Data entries
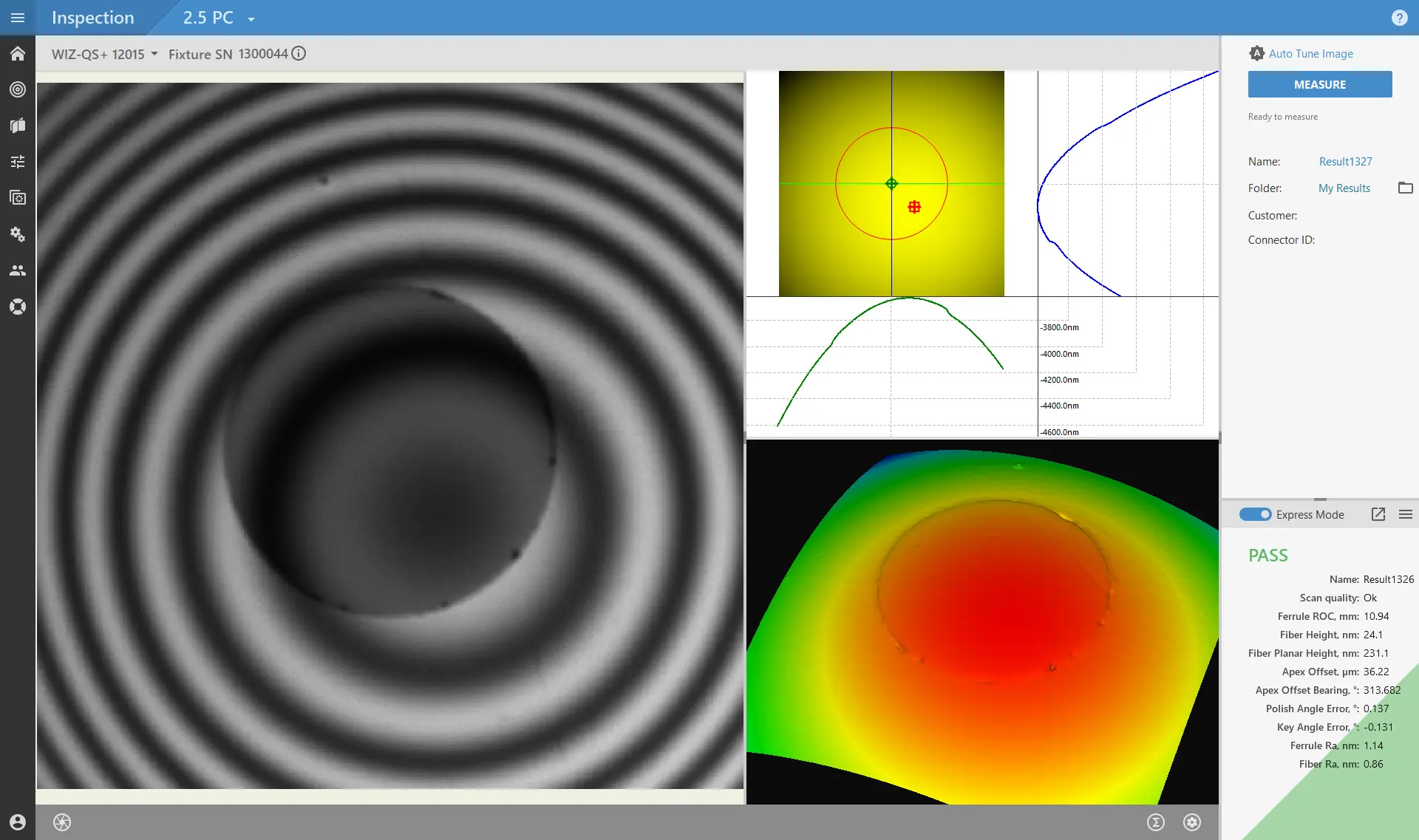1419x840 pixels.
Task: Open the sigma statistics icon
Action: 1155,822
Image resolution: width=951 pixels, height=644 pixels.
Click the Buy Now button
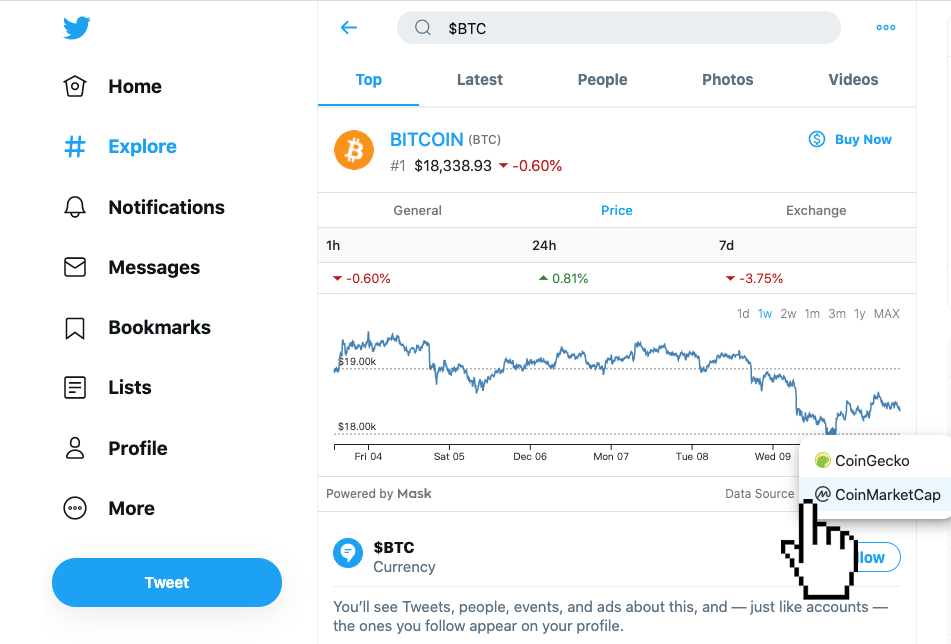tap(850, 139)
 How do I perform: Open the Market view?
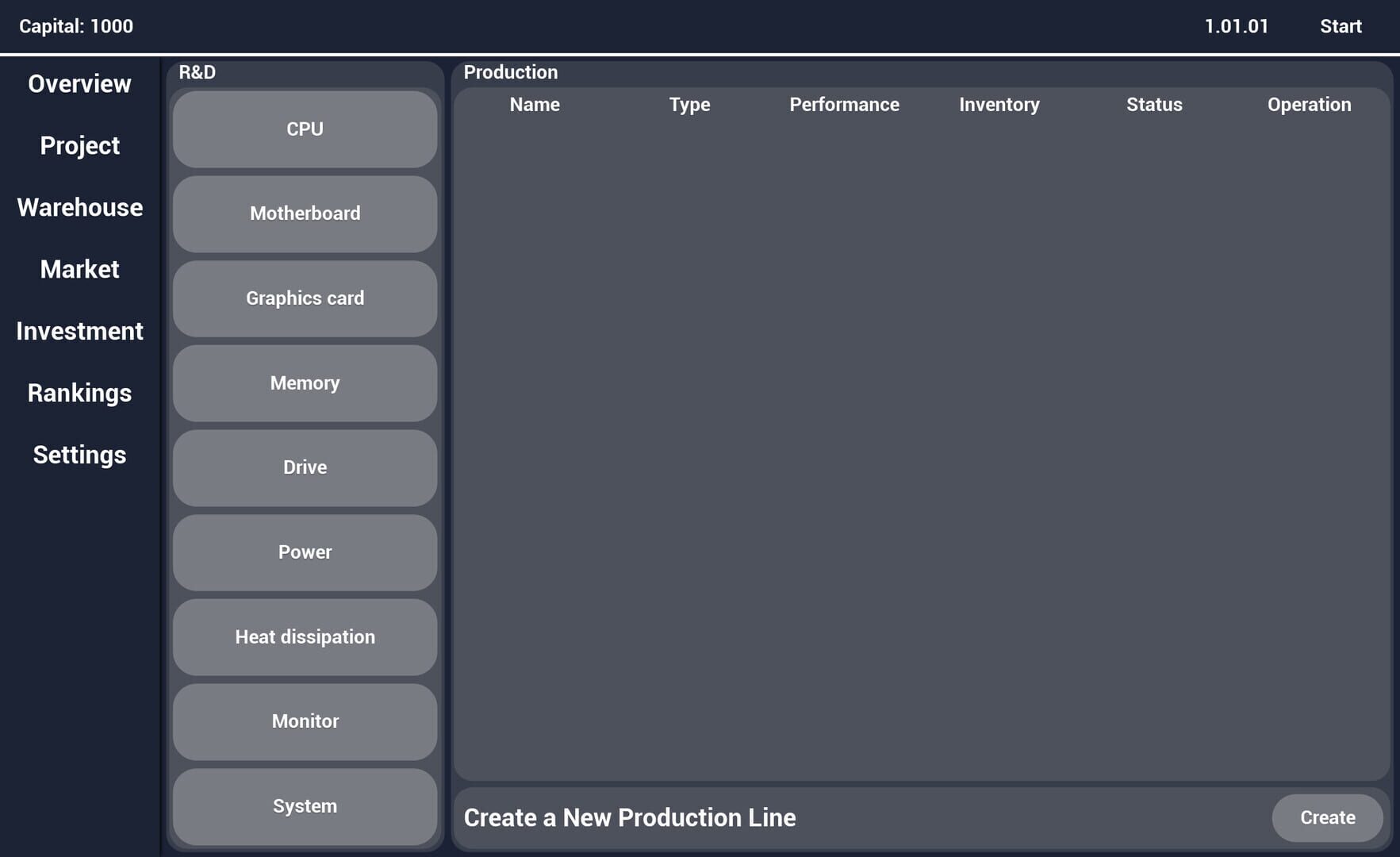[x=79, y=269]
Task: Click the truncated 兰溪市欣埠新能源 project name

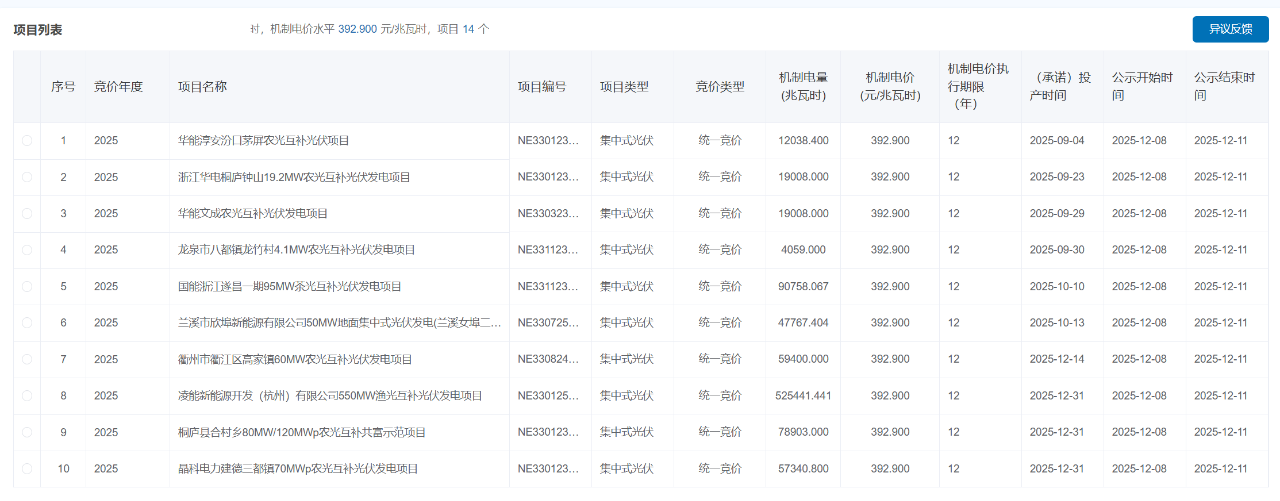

==

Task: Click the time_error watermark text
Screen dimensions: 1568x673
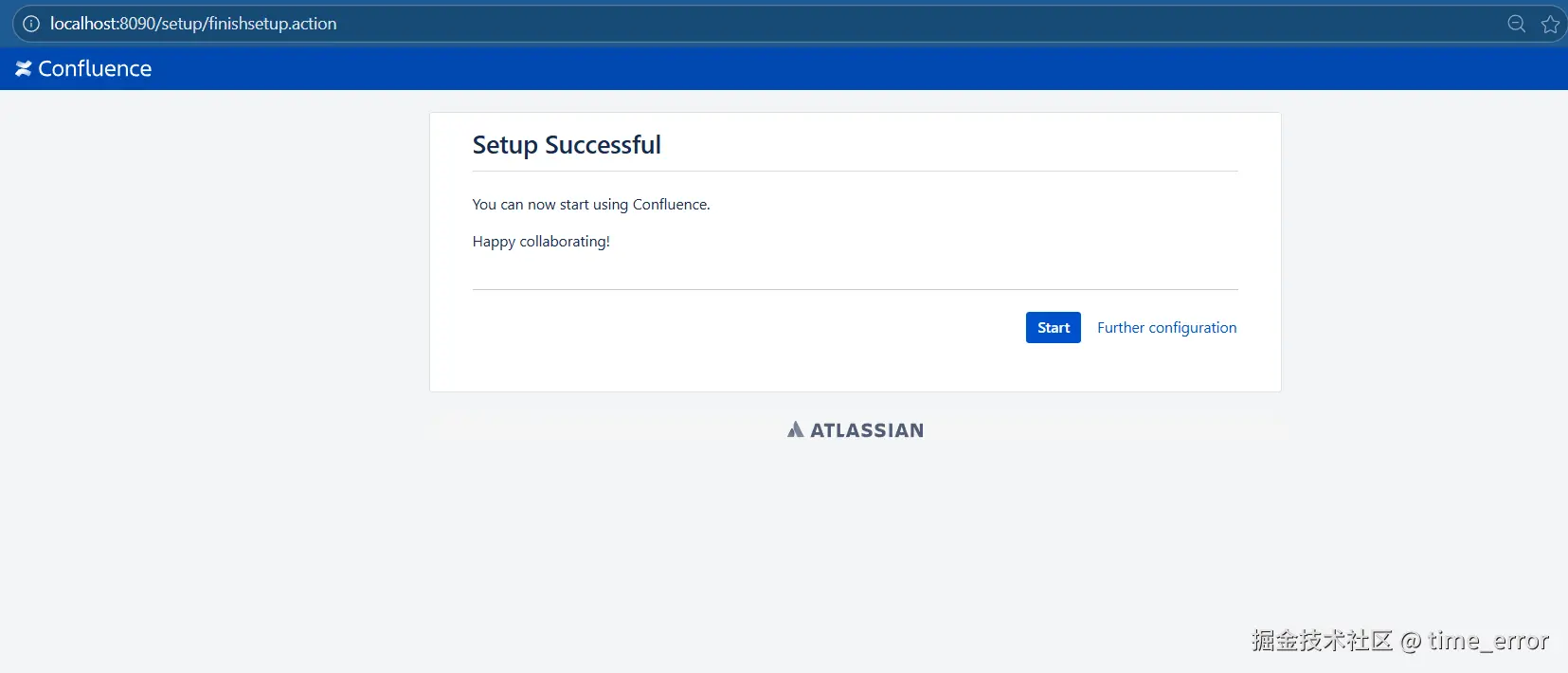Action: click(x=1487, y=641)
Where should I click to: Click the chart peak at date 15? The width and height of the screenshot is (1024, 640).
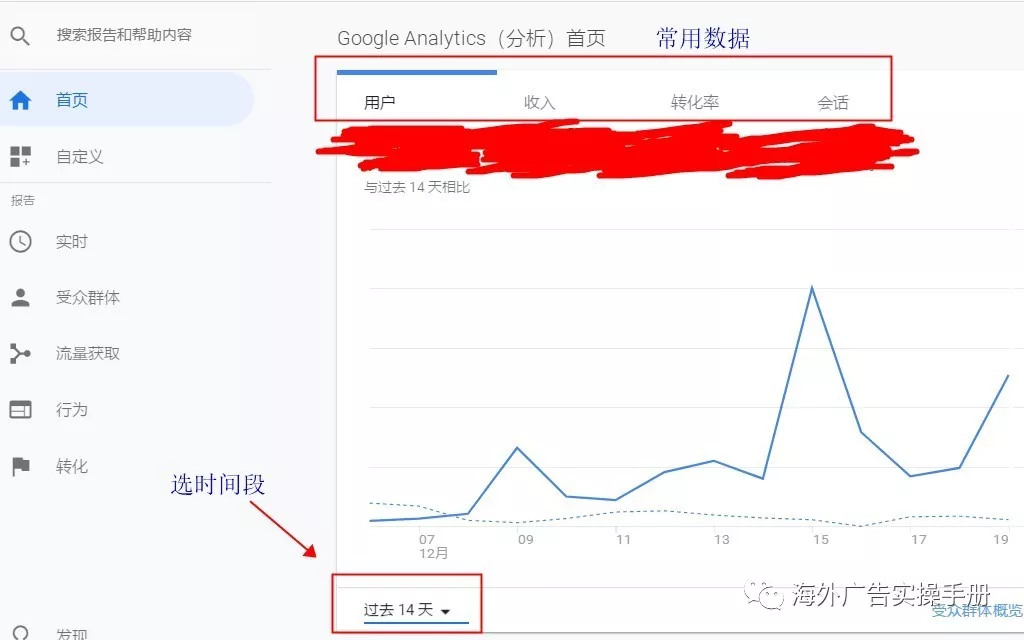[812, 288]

▸ **WHAT IS REQUIRED**:
Copy the lines of the records from the line with "1419x840 pixels." to the line with "Task: Click the truncated", renaming "Buy Now" to "Checkout" and changing nothing else. Leave the pictures out of your answer.

▸ **PROBLEM SOLUTION**:
1419x840 pixels.
Task: Open the sigma statistics icon
Action: 1155,822
Image resolution: width=951 pixels, height=644 pixels.
Click the Checkout button
tap(850, 139)
 How do I perform: Open the Market view?
[x=79, y=269]
Task: Click the truncated 兰溪市欣埠新能源 project name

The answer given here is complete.